(Assignment): Give back the lines of the entries below exactly as written, from the first line to the line holding "Task: Click the add", both included, with the pictures omitted.

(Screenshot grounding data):
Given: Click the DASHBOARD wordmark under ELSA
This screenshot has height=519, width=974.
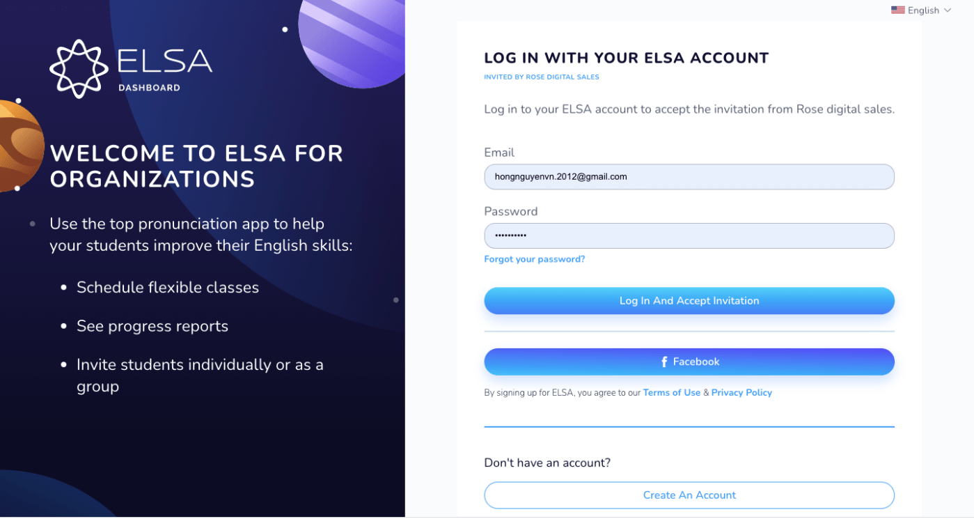Looking at the screenshot, I should [149, 88].
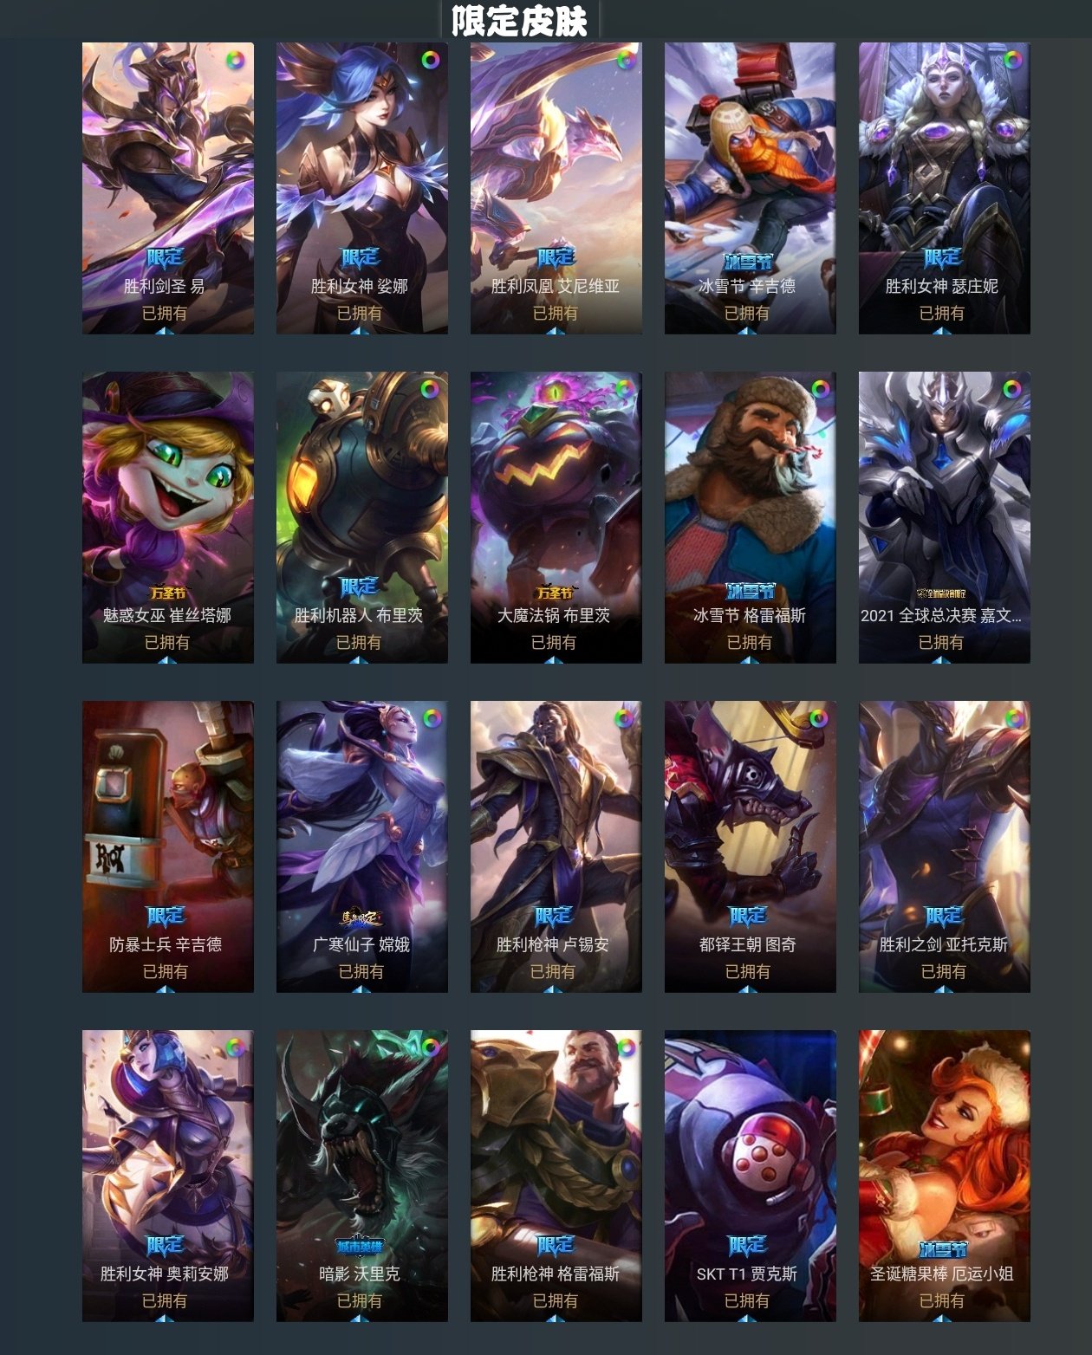Open chroma wheel on 都铎王朝 图奇 card

coord(818,718)
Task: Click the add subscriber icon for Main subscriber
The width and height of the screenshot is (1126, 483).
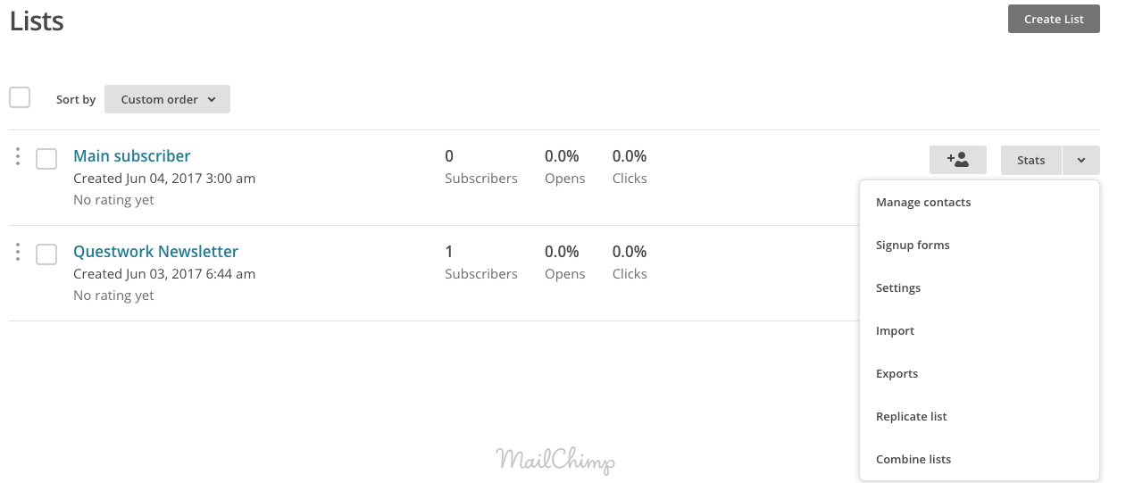Action: pos(957,160)

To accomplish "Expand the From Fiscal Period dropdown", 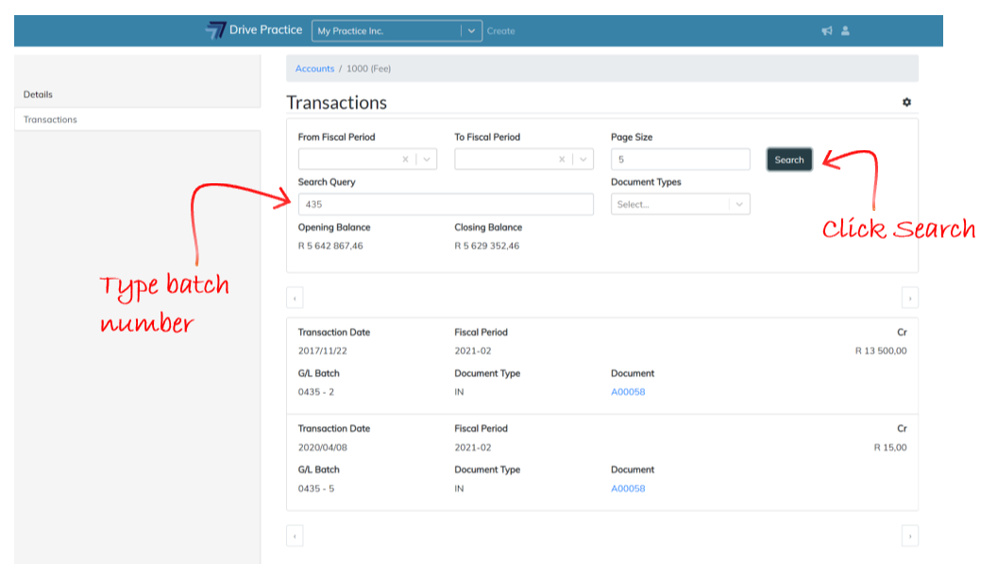I will click(427, 160).
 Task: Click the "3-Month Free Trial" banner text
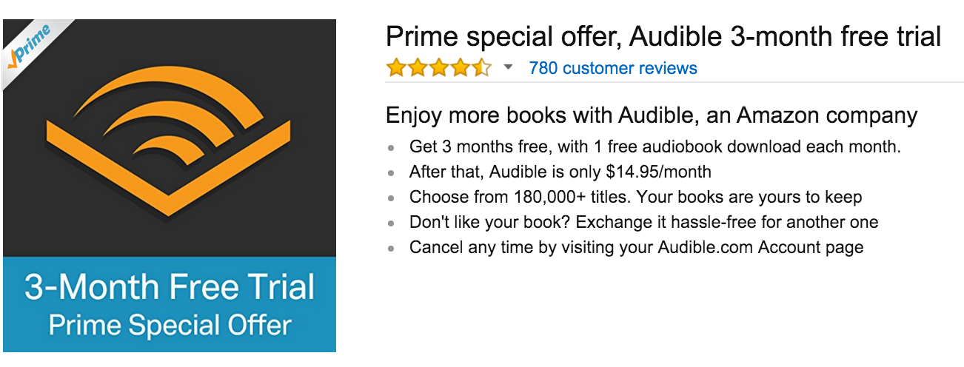(170, 288)
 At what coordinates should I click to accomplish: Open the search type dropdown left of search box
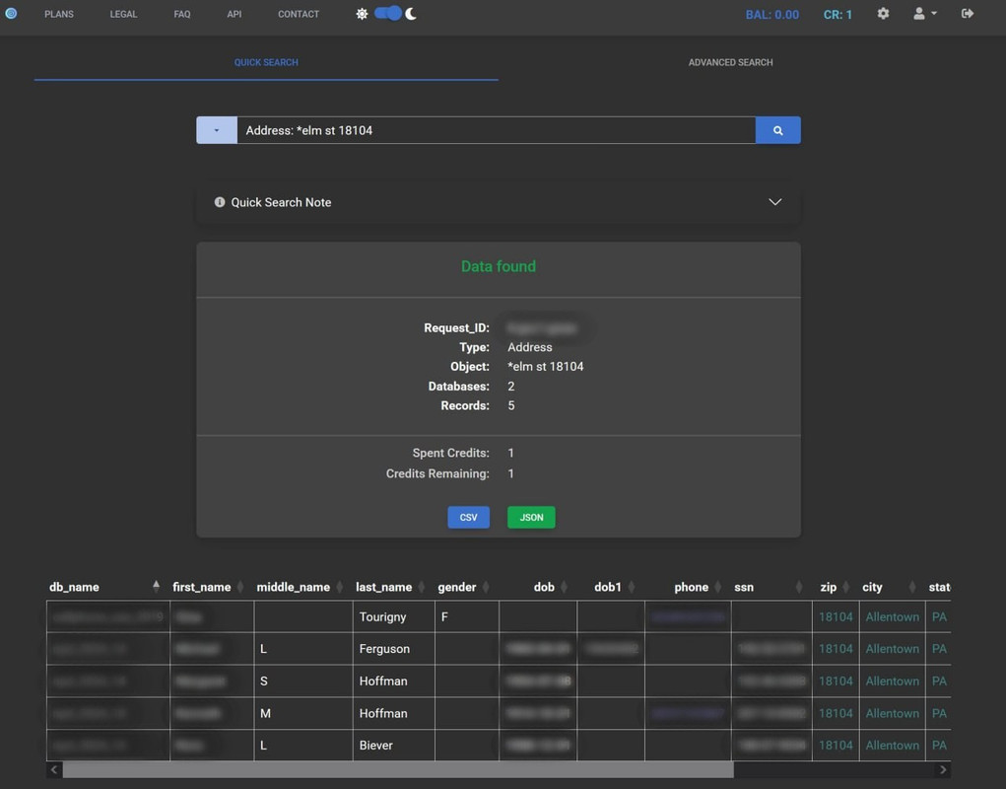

(Result for this task):
Given: Click the DASHBOARD wordmark under ELSA
This screenshot has height=519, width=974.
Looking at the screenshot, I should [149, 88].
Open chroma wheel on 都铎王朝 图奇 card

coord(818,718)
Task: Click the add subscriber icon for Main subscriber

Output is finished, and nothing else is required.